Listed Building – Grade II*
- Official name: Dearnley Old Hall
- Designated: 2 January 1967
- Reference no.: 1309691

= Dearnley Old Hall =

Listed house in Littleborough, Greater Manchester, England

Dearnley Old Hall is a Grade II* listed house on New Road in Dearnley, near Littleborough, within the Metropolitan Borough of Rochdale, Greater Manchester, England. Believed to date from the early to mid‑17th century, it is an example of local vernacular architecture and was historically associated with the rural hamlet of Dearnley, part of the ancient township of Wuerdle and Wardle in the historic county of Lancashire. The building remains a private residence.

==History==
The hall probably dates from the early to mid-17th century, reflecting the vernacular architecture of the period. It was historically associated with the rural hamlet of Dearnley, which formed part of the ancient township of Wuerdle and Wardle in the historic county of Lancashire.

The hall first appears on historic maps in 1851, accompanied by several outbuildings which were subsequently demolished.

On 2 January 1967, Dearnley Old Hall was designated a Grade II* listed building.

The hall remains a private residence. It has been adapted over time, including 19th-century additions and modern refurbishments, but retains its historic character. The property sits within landscaped gardens and has been subject to archaeological evaluation during recent planning applications.

==Architecture==
Dearnley Old Hall is constructed of rendered stone with a graduated stone slate roof. The building follows a three-unit, two-storey plan, with a 19th-century parallel range added to the rear.

The exterior features a projecting plinth and paired entrance doors set within chamfered surrounds beneath flat-arched lintels.
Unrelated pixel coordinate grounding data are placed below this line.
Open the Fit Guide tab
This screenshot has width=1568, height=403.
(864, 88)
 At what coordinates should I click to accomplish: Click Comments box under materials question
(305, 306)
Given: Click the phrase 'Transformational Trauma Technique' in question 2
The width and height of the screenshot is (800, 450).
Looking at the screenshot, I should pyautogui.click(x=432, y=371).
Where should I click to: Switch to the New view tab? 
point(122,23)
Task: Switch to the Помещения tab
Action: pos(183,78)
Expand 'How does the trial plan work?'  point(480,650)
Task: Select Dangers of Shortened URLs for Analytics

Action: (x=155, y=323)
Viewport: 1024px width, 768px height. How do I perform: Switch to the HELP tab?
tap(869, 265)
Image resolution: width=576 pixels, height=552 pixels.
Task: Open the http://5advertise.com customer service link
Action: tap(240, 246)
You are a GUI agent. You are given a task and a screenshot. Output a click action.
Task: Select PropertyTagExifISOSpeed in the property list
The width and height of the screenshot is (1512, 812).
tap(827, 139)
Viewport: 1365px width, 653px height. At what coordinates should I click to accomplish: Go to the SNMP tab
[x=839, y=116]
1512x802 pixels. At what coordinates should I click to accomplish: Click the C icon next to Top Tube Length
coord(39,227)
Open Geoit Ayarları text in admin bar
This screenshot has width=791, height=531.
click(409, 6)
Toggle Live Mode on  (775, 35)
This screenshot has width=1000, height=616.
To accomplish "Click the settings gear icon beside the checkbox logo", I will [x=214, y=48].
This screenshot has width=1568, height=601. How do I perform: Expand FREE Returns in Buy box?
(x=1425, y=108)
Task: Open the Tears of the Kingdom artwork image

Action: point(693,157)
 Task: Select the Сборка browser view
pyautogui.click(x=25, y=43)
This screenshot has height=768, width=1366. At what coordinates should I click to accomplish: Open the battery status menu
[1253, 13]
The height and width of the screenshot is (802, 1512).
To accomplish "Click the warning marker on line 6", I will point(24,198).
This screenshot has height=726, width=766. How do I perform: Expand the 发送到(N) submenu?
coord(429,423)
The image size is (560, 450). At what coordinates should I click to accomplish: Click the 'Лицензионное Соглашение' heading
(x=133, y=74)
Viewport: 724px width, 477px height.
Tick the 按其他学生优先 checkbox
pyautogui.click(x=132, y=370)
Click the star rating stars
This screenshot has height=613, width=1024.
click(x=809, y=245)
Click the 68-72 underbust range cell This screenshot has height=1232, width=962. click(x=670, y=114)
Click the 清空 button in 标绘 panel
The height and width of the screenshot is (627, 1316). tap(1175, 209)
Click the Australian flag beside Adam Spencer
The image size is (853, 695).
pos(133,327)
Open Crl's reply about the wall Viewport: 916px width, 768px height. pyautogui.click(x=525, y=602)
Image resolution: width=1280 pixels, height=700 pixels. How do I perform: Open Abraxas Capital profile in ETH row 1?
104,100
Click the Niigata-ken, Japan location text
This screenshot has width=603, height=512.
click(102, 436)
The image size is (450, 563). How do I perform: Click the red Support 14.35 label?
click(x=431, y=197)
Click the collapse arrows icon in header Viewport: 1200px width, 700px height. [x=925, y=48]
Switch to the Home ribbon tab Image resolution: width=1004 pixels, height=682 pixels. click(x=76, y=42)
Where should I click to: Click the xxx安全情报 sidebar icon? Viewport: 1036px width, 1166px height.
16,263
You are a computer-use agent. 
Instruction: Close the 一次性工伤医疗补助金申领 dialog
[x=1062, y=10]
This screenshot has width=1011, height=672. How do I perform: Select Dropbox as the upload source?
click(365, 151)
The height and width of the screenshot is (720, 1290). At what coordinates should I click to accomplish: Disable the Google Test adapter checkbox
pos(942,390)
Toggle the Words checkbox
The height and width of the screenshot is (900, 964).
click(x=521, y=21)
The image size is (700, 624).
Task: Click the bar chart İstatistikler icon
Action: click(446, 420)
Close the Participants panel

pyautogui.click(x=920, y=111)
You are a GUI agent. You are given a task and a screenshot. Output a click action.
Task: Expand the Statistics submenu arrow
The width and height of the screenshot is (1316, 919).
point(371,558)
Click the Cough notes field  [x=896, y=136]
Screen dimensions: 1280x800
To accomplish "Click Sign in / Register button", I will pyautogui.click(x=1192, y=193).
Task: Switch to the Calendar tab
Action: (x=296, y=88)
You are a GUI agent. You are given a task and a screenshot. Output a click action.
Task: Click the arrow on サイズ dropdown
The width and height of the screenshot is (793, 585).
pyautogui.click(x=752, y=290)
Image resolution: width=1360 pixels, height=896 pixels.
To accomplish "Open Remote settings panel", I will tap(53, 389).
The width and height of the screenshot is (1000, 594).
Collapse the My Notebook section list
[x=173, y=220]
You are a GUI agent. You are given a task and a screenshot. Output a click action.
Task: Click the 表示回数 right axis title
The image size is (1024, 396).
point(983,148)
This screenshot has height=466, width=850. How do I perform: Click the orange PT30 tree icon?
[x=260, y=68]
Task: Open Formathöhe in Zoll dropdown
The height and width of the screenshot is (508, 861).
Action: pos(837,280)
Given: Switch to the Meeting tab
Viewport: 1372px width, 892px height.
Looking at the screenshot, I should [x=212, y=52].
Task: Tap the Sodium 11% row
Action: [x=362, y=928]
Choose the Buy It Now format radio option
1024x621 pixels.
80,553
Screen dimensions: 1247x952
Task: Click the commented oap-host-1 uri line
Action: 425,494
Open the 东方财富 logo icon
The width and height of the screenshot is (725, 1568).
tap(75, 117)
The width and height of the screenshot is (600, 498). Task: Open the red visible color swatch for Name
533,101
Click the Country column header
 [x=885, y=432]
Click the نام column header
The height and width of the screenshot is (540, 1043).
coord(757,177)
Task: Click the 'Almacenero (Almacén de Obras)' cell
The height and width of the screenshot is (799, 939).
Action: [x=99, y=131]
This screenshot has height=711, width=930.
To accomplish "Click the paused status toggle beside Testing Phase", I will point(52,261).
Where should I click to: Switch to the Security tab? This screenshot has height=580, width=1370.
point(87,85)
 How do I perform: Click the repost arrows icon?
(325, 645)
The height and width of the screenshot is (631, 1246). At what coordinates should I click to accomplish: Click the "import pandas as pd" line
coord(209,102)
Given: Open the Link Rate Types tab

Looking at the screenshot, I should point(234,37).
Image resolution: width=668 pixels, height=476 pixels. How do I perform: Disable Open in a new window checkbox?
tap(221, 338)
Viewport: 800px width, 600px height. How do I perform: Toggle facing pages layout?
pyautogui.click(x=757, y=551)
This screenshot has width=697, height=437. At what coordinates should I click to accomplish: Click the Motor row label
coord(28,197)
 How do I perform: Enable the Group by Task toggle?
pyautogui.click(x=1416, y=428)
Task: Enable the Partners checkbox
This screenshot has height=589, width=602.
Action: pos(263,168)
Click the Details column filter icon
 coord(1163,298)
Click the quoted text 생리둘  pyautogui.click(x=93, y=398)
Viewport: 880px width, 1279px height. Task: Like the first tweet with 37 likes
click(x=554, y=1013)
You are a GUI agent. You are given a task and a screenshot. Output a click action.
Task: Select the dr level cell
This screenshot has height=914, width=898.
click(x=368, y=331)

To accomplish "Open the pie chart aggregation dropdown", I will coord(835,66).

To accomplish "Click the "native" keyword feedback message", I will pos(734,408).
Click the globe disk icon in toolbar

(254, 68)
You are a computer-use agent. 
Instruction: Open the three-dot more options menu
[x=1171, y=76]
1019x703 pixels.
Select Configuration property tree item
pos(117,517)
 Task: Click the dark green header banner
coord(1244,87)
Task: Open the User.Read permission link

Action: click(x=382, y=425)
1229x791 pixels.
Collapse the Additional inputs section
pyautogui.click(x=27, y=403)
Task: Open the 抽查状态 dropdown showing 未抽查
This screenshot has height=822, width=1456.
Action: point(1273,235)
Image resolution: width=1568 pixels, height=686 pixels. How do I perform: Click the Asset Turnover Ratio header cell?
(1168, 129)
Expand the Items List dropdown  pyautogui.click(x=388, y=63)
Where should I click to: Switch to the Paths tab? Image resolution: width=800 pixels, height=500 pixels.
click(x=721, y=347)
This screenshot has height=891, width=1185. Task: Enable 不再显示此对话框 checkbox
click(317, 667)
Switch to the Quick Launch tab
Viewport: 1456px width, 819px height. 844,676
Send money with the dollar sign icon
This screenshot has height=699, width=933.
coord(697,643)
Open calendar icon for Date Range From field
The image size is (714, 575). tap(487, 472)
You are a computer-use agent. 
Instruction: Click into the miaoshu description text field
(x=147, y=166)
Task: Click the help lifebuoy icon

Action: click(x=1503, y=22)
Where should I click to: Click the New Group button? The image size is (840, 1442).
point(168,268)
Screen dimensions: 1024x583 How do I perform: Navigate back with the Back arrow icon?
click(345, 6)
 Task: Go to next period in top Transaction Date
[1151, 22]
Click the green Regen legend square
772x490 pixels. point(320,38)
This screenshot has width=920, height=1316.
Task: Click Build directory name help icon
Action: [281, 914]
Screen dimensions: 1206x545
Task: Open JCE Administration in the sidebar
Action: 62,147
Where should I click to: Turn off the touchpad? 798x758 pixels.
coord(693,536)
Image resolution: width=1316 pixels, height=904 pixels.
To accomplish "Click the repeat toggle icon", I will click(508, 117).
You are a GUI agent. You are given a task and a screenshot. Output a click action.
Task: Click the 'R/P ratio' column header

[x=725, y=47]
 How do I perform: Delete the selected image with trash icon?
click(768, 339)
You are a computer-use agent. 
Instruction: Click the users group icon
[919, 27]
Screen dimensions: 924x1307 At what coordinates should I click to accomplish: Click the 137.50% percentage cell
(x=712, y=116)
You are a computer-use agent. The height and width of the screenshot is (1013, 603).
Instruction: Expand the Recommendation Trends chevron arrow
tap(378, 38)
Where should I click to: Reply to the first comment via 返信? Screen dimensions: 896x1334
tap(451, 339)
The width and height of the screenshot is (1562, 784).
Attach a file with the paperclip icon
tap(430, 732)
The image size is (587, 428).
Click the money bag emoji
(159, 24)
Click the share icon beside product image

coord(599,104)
The windows are notable for their double-chamfered mullions, arranged in groups of four, five, or six lights, with hood moulds that extend over the doorways. The gables are coped with kneelers, and the roofline includes brick-rebuilt ridge and gable chimney stacks.

===Interior===
Internally, the hall retains features such as a timber-framed crosswall at the lower end of the house-part, three Tudor-arched doorways, chamfered beams, and a boxed-in bressummer beam, indicative of medieval building traditions persisting into the 17th century.